DADOS DO EXERCÍCIO:
-------------------------

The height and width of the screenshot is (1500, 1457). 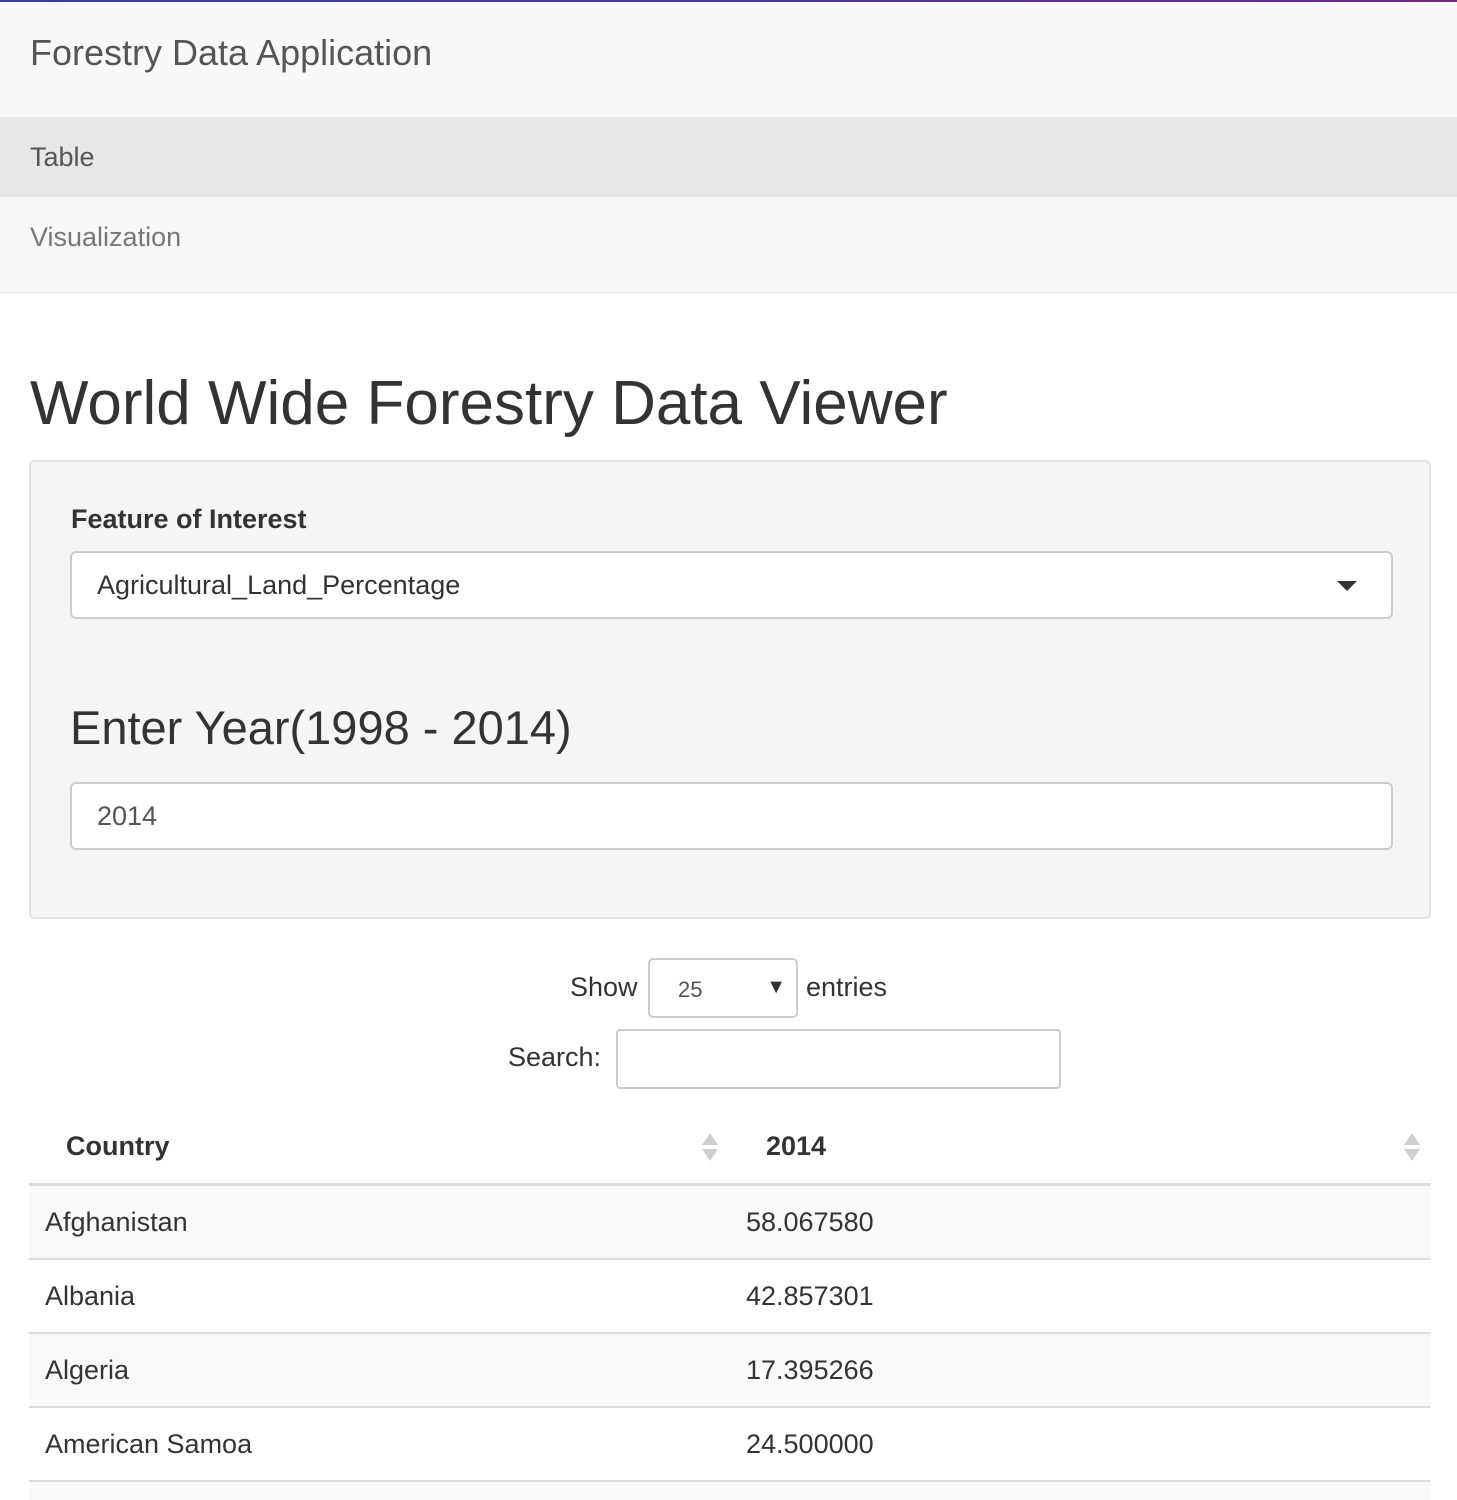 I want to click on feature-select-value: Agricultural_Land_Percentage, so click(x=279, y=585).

-------------------------

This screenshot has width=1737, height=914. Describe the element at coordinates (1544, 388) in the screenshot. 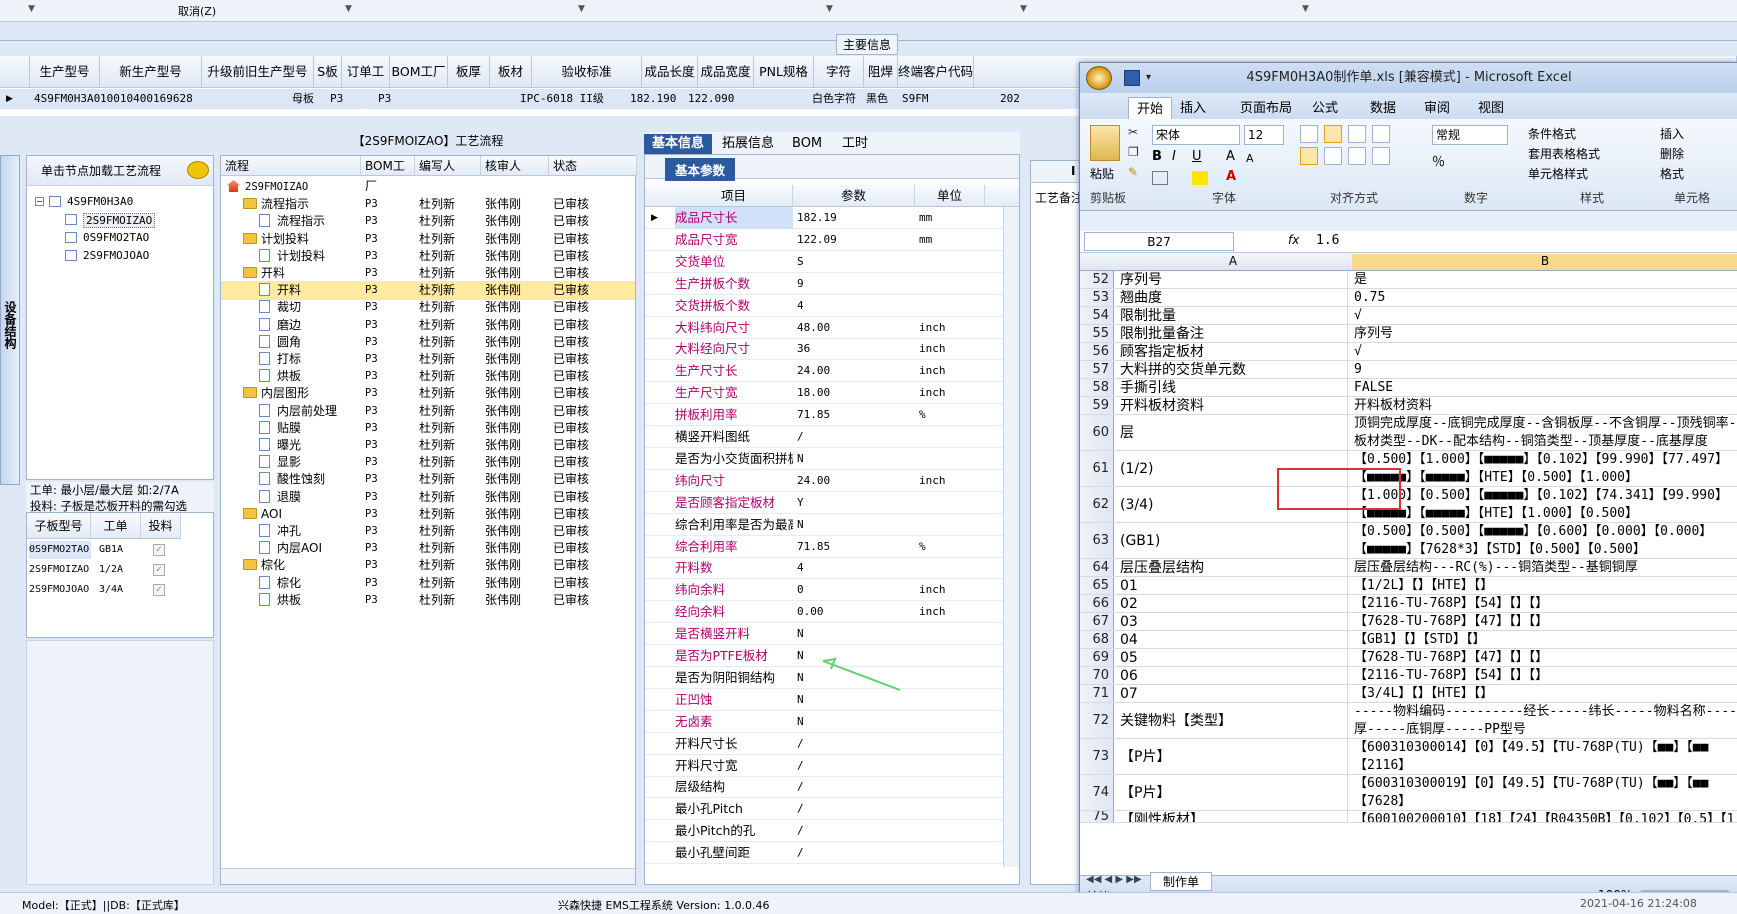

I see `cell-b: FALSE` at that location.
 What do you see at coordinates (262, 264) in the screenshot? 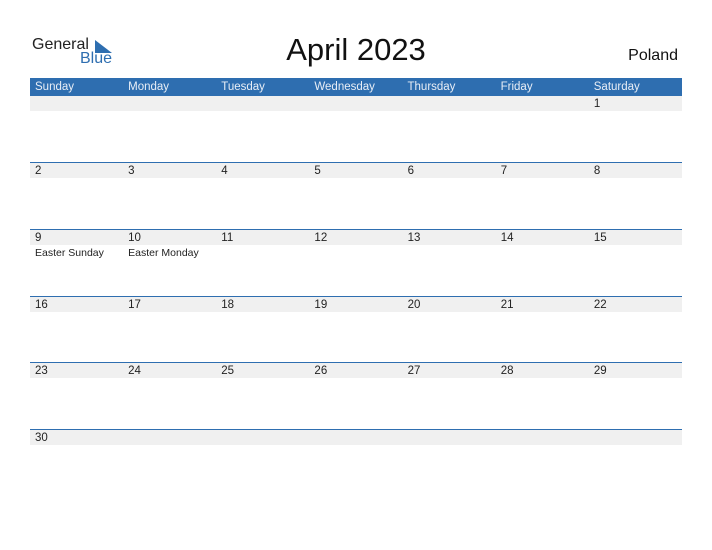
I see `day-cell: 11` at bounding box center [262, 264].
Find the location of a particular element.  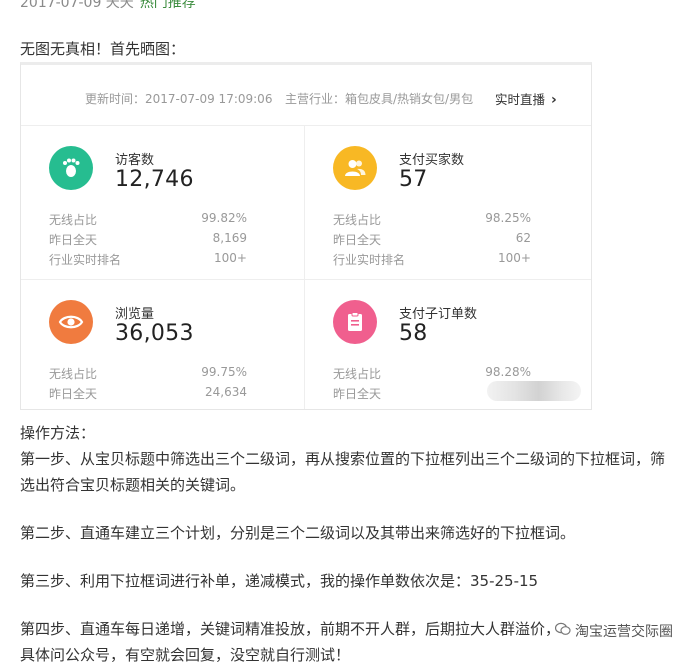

-------------------------

PROBLEMA PROPOSTO:
Transcreva em uma tabela Markdown, com as colunas Índice e Conteúdo, somente as linhas dos registros que vão daquela que contém "This screenshot has" até aquela que contém "Find the location of a particular element.", ambas incluídas. Omita as linhas em branco e deixe as imagens de fora da resposta.

RESPOSTA REDIGIDA:
| Índice | Conteúdo |
|---|---|
| 1 | This screenshot has width=1737, height=914. Describe the element at coordinates (1544, 388) in the screenshot.  |
| 2 | I see `cell-b: FALSE` at that location. |
| 3 |  What do you see at coordinates (262, 264) in the screenshot?  |
| 4 | I see `day-cell: 11` at bounding box center [262, 264]. |
| 5 | Find the location of a particular element.   |